A tortilla press is a traditional device with a pair of flat round surfaces of about 8-inch plus to crush balls of corn dough in order to obtain round corn tortillas or flour tortillas. Tortillas are pressed out between sheets of plastic or corn leaves. Tortilla presses are usually made of cast iron, cast aluminium or wood.

Maintenance and Use 
Traditional tortilla presses require the presence of plastic wrap or wax paper or butter paper under and above the dough to prevent the dough from sticking to the surface of the press. However, many modern tortilla presses have addressed this by offering an easy to maintain non-stick surface. Unlike non-stick surfaces of your cookware, these require the application of oil (mineral oil for wood, as vegetable oil will go rancid) on the surface after use, in a process known as seasoning, maintaining the surface and at the same time allowing easy and direct use the next time it is used. Traditional tortilla presses do not need to be cleaned as the dough never touches the surface of the press. But when it comes to cleaning modern presses, some come with dishwasher safe faces that can be detached, while the others need to washed manually.

The amount of force you require to produce a tortilla depends a lot on the machine being used and the thickness of the desired tortilla. In some instances, a lot of force is required, especially when using tortilla presses constructed with lighter materials such as Aluminum. But, the amount of force required is a lot lower than rolling them out with a rolling pin.

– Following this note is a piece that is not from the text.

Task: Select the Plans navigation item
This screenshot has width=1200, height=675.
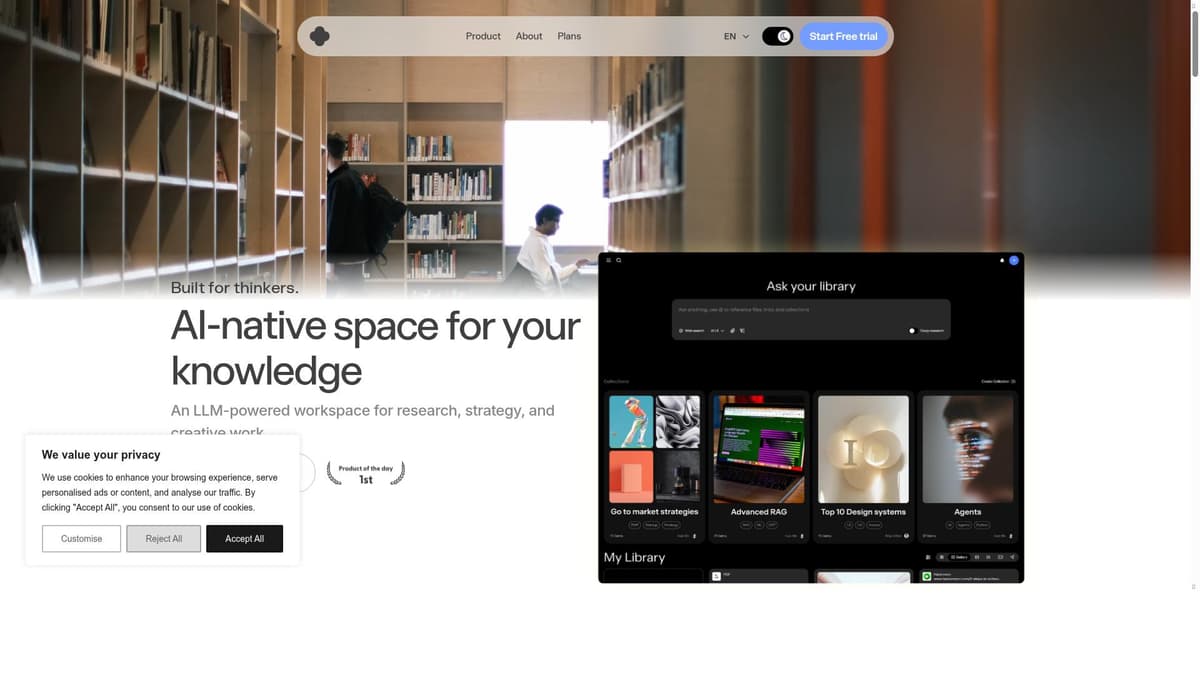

General Steps to Using a Tortilla Press 
 Use ground corn or corn flour to make the dough, traditionally called masa.
 Cut two squares of wax paper and place one on the face of the press.
 Place the dough on the wax paper and another piece of wax paper on top of the dough.
 Using the handle to bring the other face of the press onto the dough ensuring the wax paper stays in place.
 Force the handle closed, pressing until the dough is flattened to the desired thickness. You may have to open and reorient the dough to get the perfect circle. 
The steps vary with modern machines where there is no need of wax paper or other insulating materials.